Les Hasîdîm d'aujourd'hui ne peuvent donc pas prétendre prétentieusement qu'ils n'ont rien changé et qu'ils font tout comme avant, puisque la pratique des premiers Hasîdîm et de bon nombre de kabbalistes sur lesquels ils s'appuient (comme par exemple le `ArîZa''l) contredit leur pratique !

Dans le monde d'aujourd'hui, c'est devenu à la mode (même dans les milieux dits « Orthodoxes Modernes ») de montrer sa piété en revêtant un chapeau noir, un costume noir, une chemise blanche, de belles chaussettes blanches visibles à des kilomètres et en arborant des Sîsîth qui pendent presque jusque par terre ! Tout cela n'est que de l'orgueil ! Cette tendance s'est aussi frayée un chemin dans la communauté séfarade, plus particulièrement lorsque des Séfardîm ont étudié dans des Yéshîvôth ashkénazes. (Le complexe d'infériorité de beaucoup de Séfardîm les pousse à inscrire leurs enfants dans des institutions ashkénazes.) Même des rabbins Séfardîm ont adopté le look « chapeau noir », de façon à se « conformer » et s'identifier à une version plus extrême de l'Orthodoxie. (Il est bien connu que les `Ashkénazîm disent des Séfardîm qu'ils soient moins « stricts » et moins « rigoureux » qu'eux, ce qui a tendance à créer des complexes d'infériorité chez certains Séfardîm, alors que la culture et la tradition séfarade sont tellement riches.)
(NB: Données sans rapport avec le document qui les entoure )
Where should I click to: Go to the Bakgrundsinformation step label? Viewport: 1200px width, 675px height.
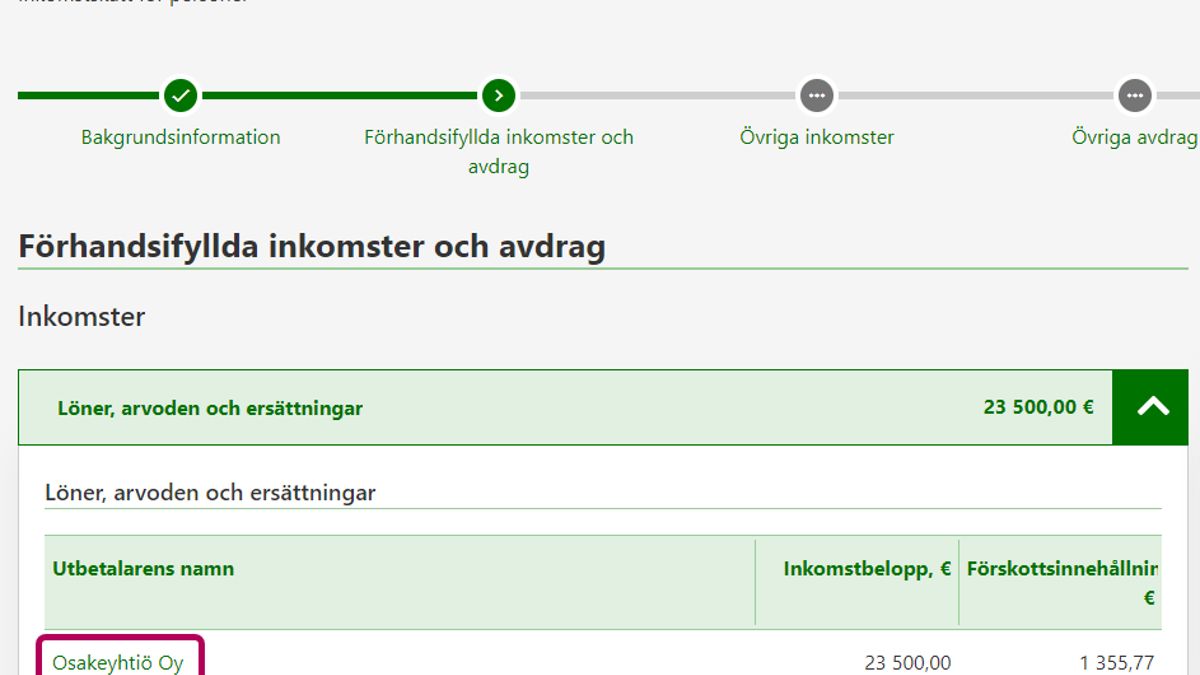181,137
C'est une tendance malheureuse, parce que, pour finir, cela développe des valeurs malsaines :

  1. cela fait la promotion d'une conformité à des normes purement superficielles ;
  2. cela compromet les cultures/identités religieuses et traditions séfarades, yéménites et d'autres communautés non ashkénazes ;
  3. cela développe le rejet de la diversité, qui est pourtant une des sources vitales de la force du Judaïsme et du peuple Juif ;
  4. cela envoie comme message que pour être un bon Juif religieux, vous devez vous habiller selon un style bien précis, autrement votre religiosité est remise en question ou regardée avec suspicion.

(De toute façon, il suffit de voir le comportement des Hasîdîm entre eux : rien que le fait de voir que la personne en face d'eux appartient à une communauté Hassidique « rivale », parce qu'elle porte ses chaussettes d'une autre manière et a un chapeau spécifique qui l'identifie comme appartenant à telle ou telle communauté, ils deviennent comme fous. Ils jugent les gens selon le style vestimentaire, et non selon ce qu'est la personne, à savoir, un Juif religieux qui observent la Tôroh et les Miswôth comme eux, mais qui a une tradition et des coutumes différentes des leurs !)

Ce serait une excellente chose que les rabbins Séfardîm cessent d'adopter le look des rabbins Harédîm `Ashkénazîm. Ce serait une bonne chose si les assemblées séfarades demandaient à leurs rabbins de ne pas suivre la mode du « chapeau noir ». Ce serait une bonne chose si les Séfardîm qui envoient leurs enfants dans des Yéshîvôth ashkénazes pouvaient inculquer à leurs fils la confiance suffisante pour ne pas tomber dans le piège de la conformité.

Pourquoi le slogan אַל-תִּטֹּשׁ, תּוֹרַת אִמֶּךָ « n'abandonne pas la Tôroh de ta mère »2, que l'on cite régulièrement pour instruire aux gens qu'ils ne doivent pas se détourner des traditions de leurs ancêtres, ne s'appliquerait-il qu'aux `Ashkénazîm et non aux autres, à qui on demande d'abandonner leurs traditions, leur culture et leur style vestimentaire, et de s'ashkénazifier ?

Rabbî Yôséf Karo זצ״ל

Le Bèn `Îsh Hזצ״ל

Le Rav Kadouri זצ״ל

Des Juifs Marocains

Un Juif Algérien

Un Juif Tuinisien
1Voir par exemple dans Bavo` Mésîa' 59b.